Alyoshak
Alyoshak

Reputation: 2746

How to get Xcode to generate warning (or error) on Mismatched Return Type?

I just made a code change in the type for a method's return type and was counting on the compiler to show warnings which would allow me to find and fix wherever the mismatch now occurs. But no warnings. In my Settings I discovered that "Mismatched Return Type" was already "Yes" for all build types, so I decided to change it to "Yes (treat as error)" and did a rebuild. Still no indication in build results.

I then changed "Treat Warnings as Errors" to "Yes" and that produced a few helpful error messages, but no mismatch warnings. Perhaps I do not understand something about the compiler and Objective-C return types, but it seems that a bool should not be acceptable when my method specifies that is should return an NSNumber*.

Here is my code:

+(NSNumber*) compilerCompletelyFineWithThis
{
    if ([m_session tryThis])
    {
        return [m_session goGetSumthin];
    }
    else
        return false;
}

The docs suggest that Mismatched Return Type is associated with GCC_WARN_ABOUT_RETURN_TYPE, but it is not clear what rules this enforces.

In the pic below of the warnings section(s) of my Build Settings, notice the relevant settings. I have "Treat Warnings as Errors" and "Mismatched Return Type" turned on for all my builds.

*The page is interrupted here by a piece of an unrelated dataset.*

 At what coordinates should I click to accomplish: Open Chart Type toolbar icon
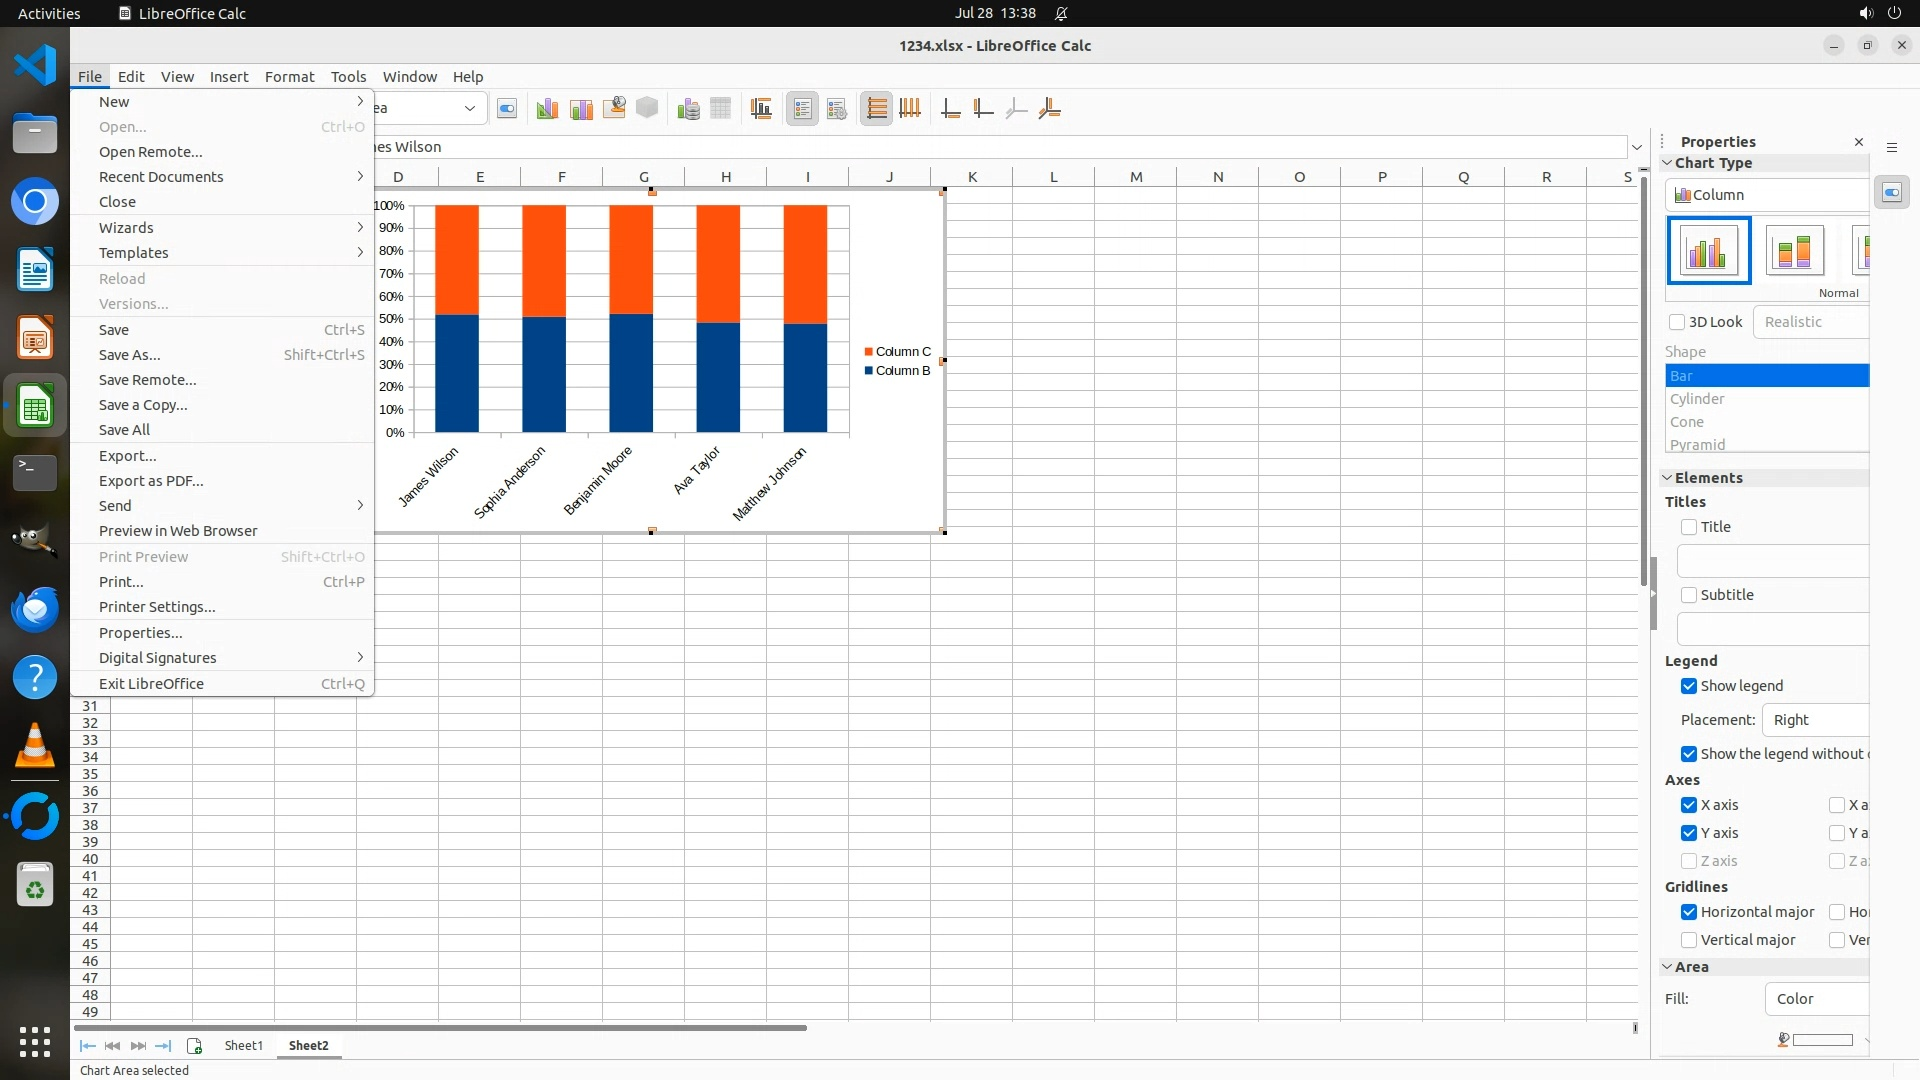[547, 109]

enter image description here

Is there a way to get Xcode to let me know when I am violating this kind of contract between a method definition and the calling code?

Upvotes: 2

Views: 2172

Answers (1)

rob mayoff
rob mayoff

Reputation: 385500

Sad news… the problem here is not with the “Mismatched Return Type” warning/error setting.

The problem is that false is actually a #define for 0. You can find the definition in stdbool.h, hidden away at this path in Xcode 8.3.3:

/Applications/Xcode.app/Contents/Developer/Toolchains/XcodeDefault.xctoolchain/usr/lib/clang/8.1.0/include/stdbool.h

Since it's a preprocessor define, it gets changed from false to 0 before the semantic analysis part of the compiler sees it.

In C, you're allowed to use a bare literal 0 as a null pointer. So in your case, false is treated as a null pointer to NSNumber and is a legal return value.

Even if you use the preferred Objective-C boolean NO, that alone won't fix the problem. NO is a #define for __objc_no (see /usr/include/objc/objc.h), which is a clang extension that effectively acts as a literal 0 (but which allows the compiler uses to convert @YES and @NO to the proper singletons).

To get a warning, you need to take three steps:

  1. Add -Wnon-literal-null-conversion to your “Other C Flags” build setting.
  2. Return NO instead of false.
  3. Declare your function to return _Nonnull.

Result:

+(NSNumber * _Nonnull) compilerCompletelyFineWithThis {
    return NO;
    // error: Expression which evaluates to zero treated as a null pointer constant of type 'NSNumber * _Nonnull'
}

Starting in Xcode 9, you can turn on the “Implicit Non-Literal Null Conversions” build setting instead of modifying “Other C Flags”.